··· Ausgewählter Auszug

Wenn der Bund sagt: “Hack mich!” kann er Sicherheitsforscher:innen danach schlecht mit dem Hackerparagraphen zur Rechenschaft ziehen. Das ist die Kernidee des Bunten Bug Bountys.
Das Melden von Sicherheitslücken und Datenlecks ist in Deutschland aktuell ein riskantes und aufwändiges Unterfangen. Erfahrungsgemäß besteht 60 - 80% des Aufwandes darin, die Lücke und das Datenleck so zu dokumentieren, dass die Sicherheitsforscher:innen juristisch nicht angreifbar sind.
Sowohl von Seiten der EU [1] als auch die Deutsche Bundeswehr [2] gibt es hier bereits etablierte Angebote. Entsprechend haben wir im Rahmen des Cybersicherheitsdialog des BSI [3] im September diesen Jahres das Projekt “B3 - Buntes Bug Bounty” gestartet. Ziel des Projektes ist es einen ethischen, niedrigschwelligen und rechtssicherer Meldeprozess für Sicherheitslücken und Datenlecks zu entwickeln. Im Rahmen des Vortrags soll der aktuelle Stand der Diskussion vorgestellt und zur Teilnahme an der Diskussion eingeladen werden.

······
··· Vorliegende Auflistung

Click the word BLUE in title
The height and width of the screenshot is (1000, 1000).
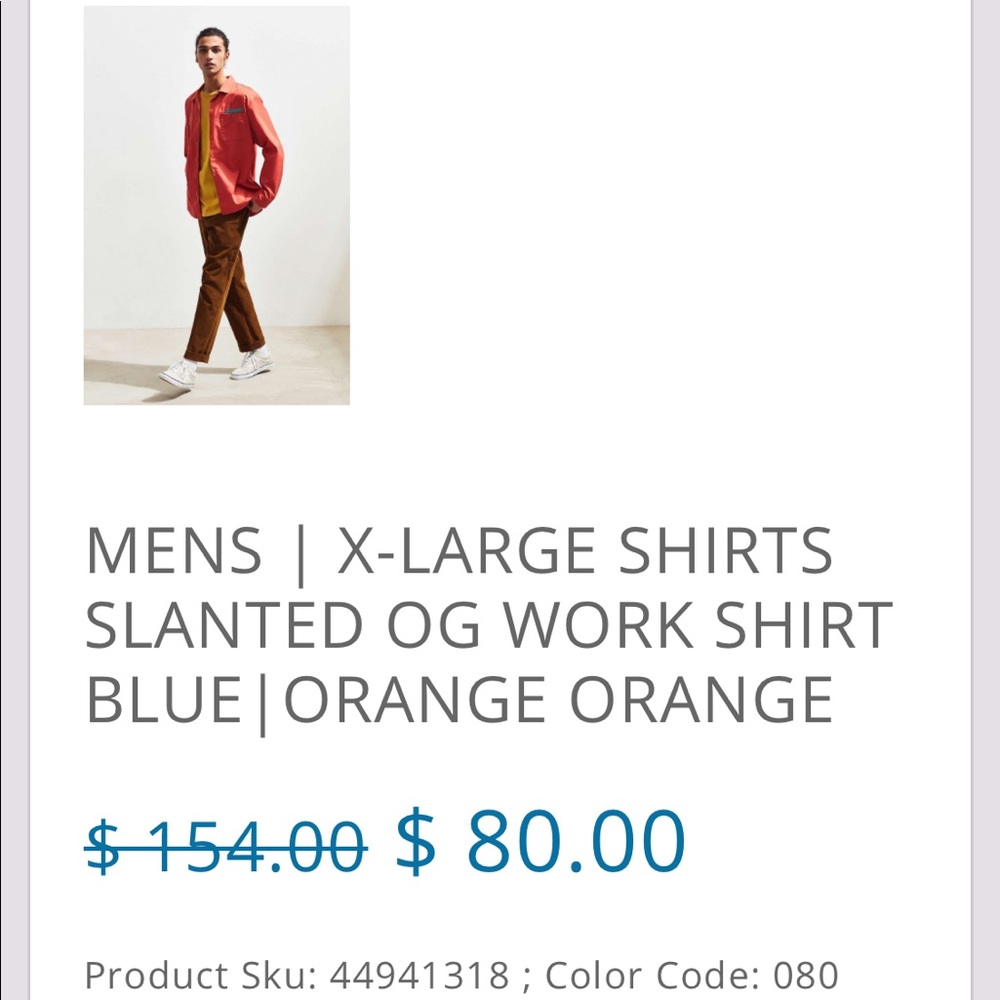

······
··· Vorliegende Auflistung

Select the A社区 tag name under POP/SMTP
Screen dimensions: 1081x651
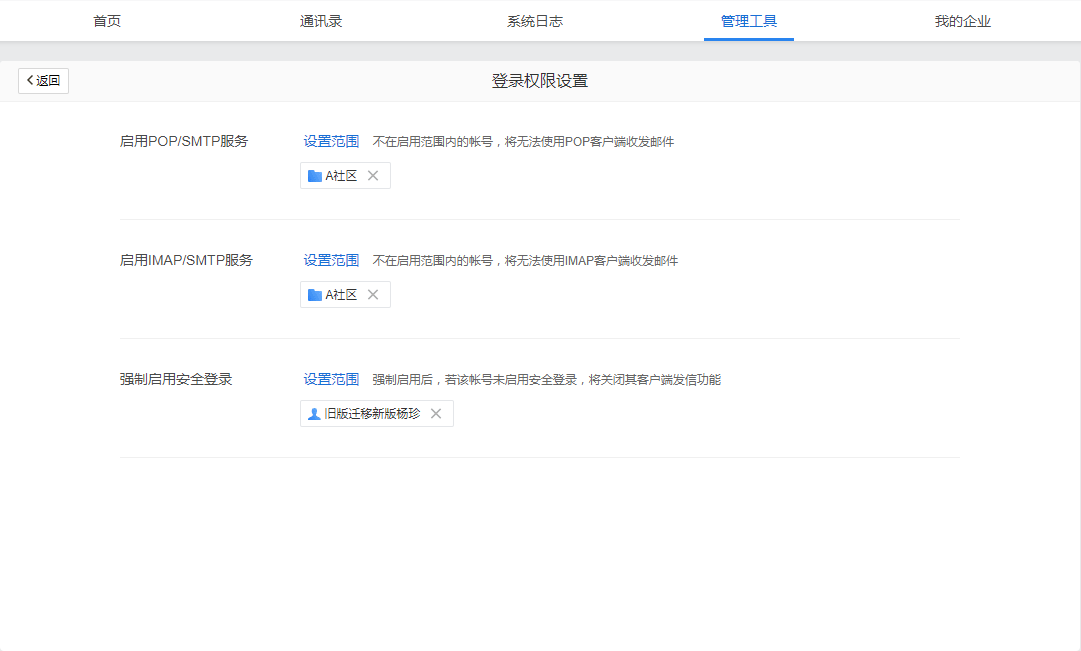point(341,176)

······

Schriftliche Aufgabe → Welcher Anteil des Aufwands besteht laut dem Auszug zum Bunten Bug Bounty darin, Lücke und Datenleck juristisch unangreifbar zu dokumentieren?

Antwort zur Aufgabe → Erfahrungsgemäß 60 bis 80 Prozent des Aufwandes.